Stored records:
........
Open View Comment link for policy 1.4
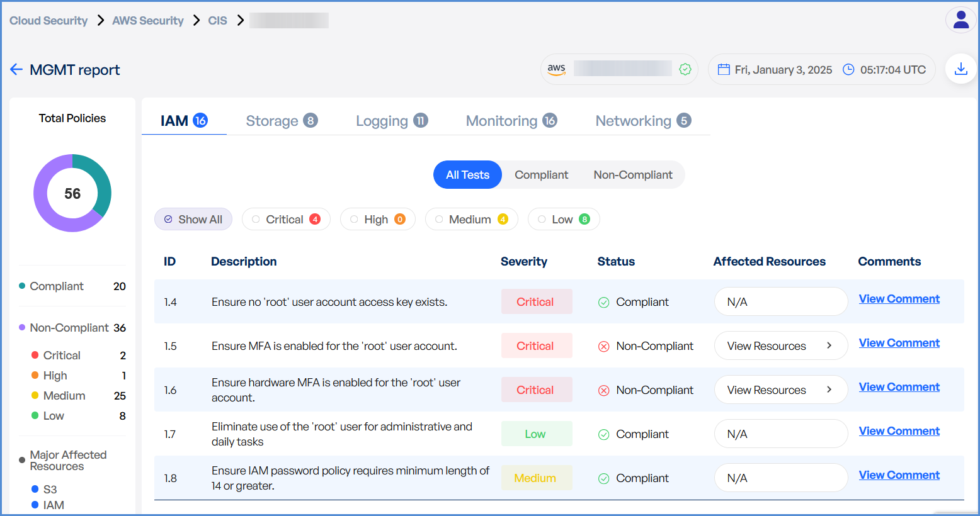Screen dimensions: 980x516 (899, 299)
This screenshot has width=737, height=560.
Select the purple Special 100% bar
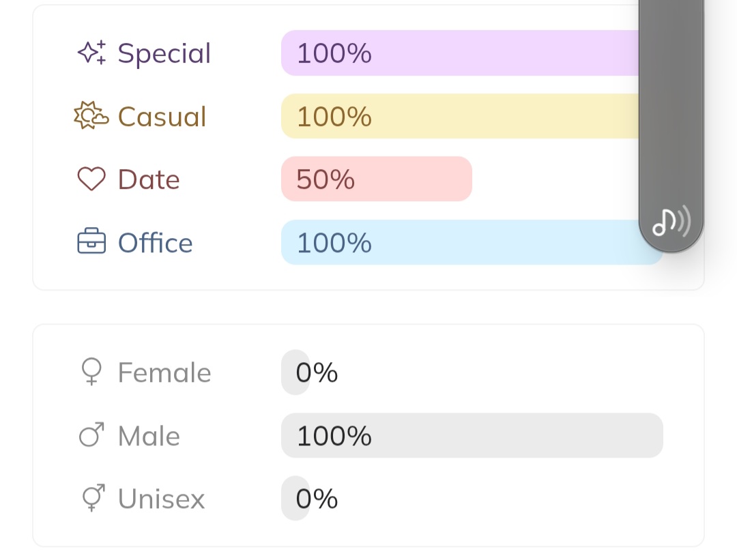coord(459,53)
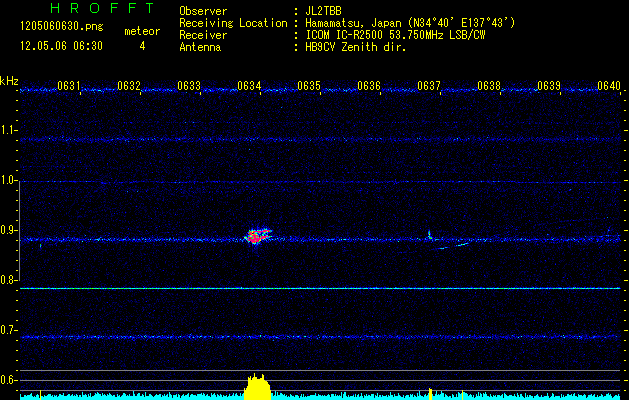Click the 1.0 frequency axis label
This screenshot has width=629, height=400.
(x=9, y=180)
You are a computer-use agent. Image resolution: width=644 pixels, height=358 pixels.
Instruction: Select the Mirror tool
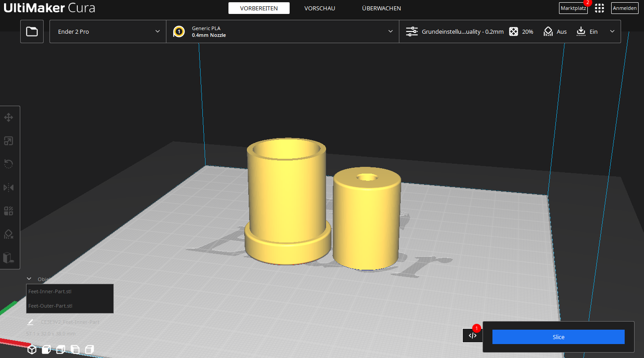pyautogui.click(x=9, y=187)
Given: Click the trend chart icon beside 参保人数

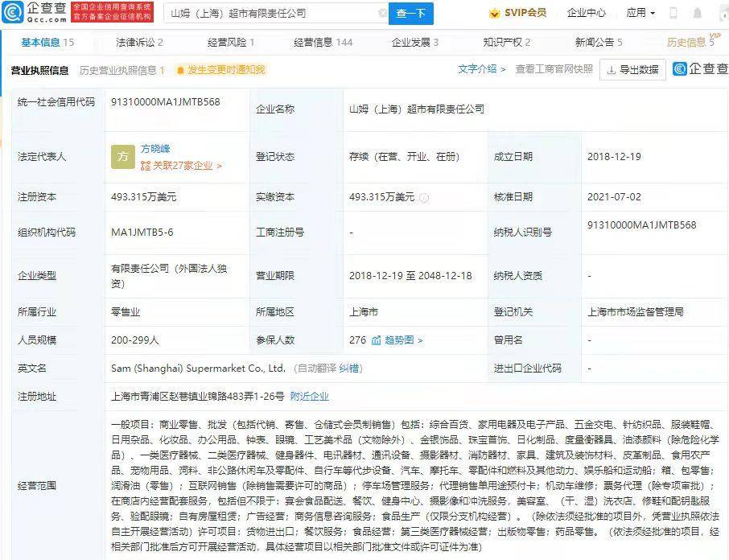Looking at the screenshot, I should point(378,340).
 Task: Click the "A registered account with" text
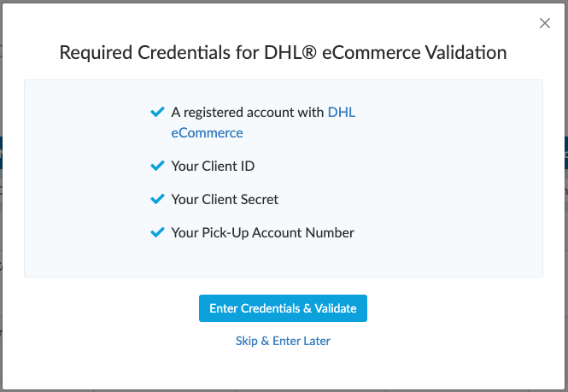pos(248,112)
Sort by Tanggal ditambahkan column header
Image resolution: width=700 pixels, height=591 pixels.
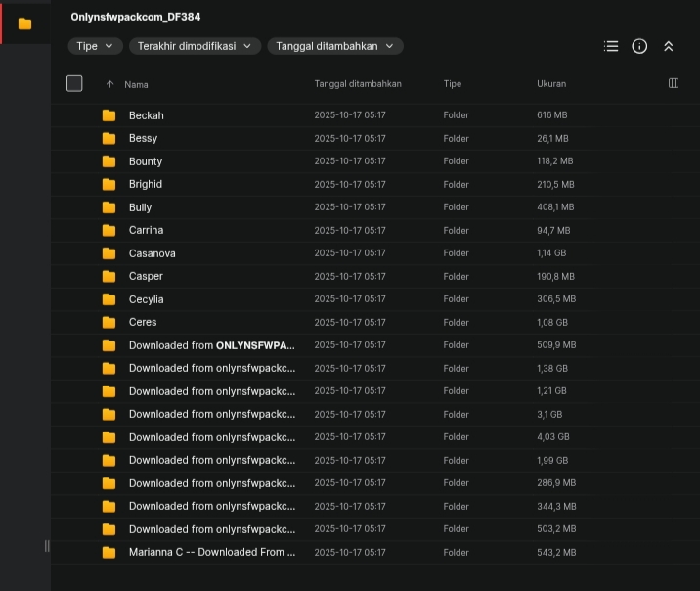click(358, 84)
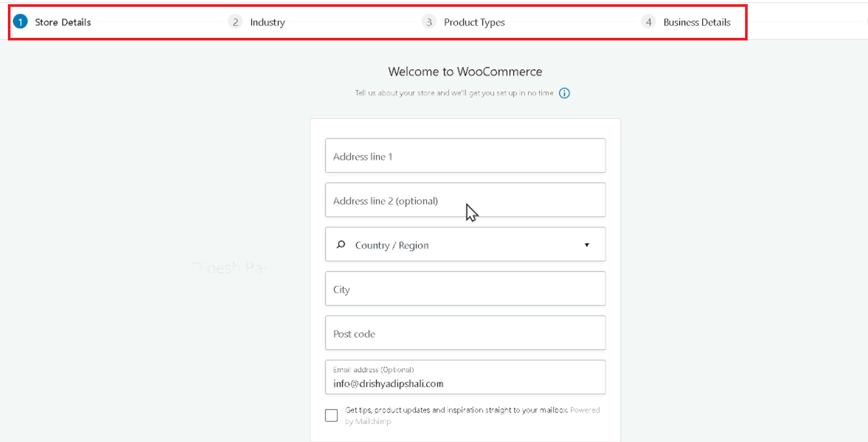Screen dimensions: 868x442
Task: Click the Post code field
Action: [465, 333]
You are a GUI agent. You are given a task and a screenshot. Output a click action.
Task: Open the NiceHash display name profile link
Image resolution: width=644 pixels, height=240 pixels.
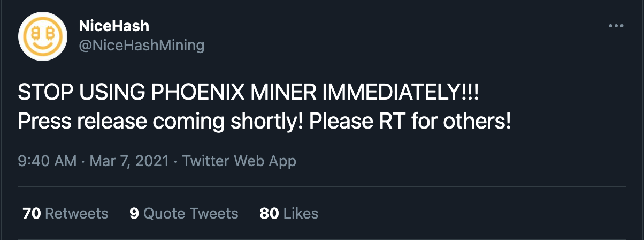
........
WHAT YOU HAVE TO DO: Work out how many lines above contain "agent", then write only that number.

RESPONSE BELOW: 2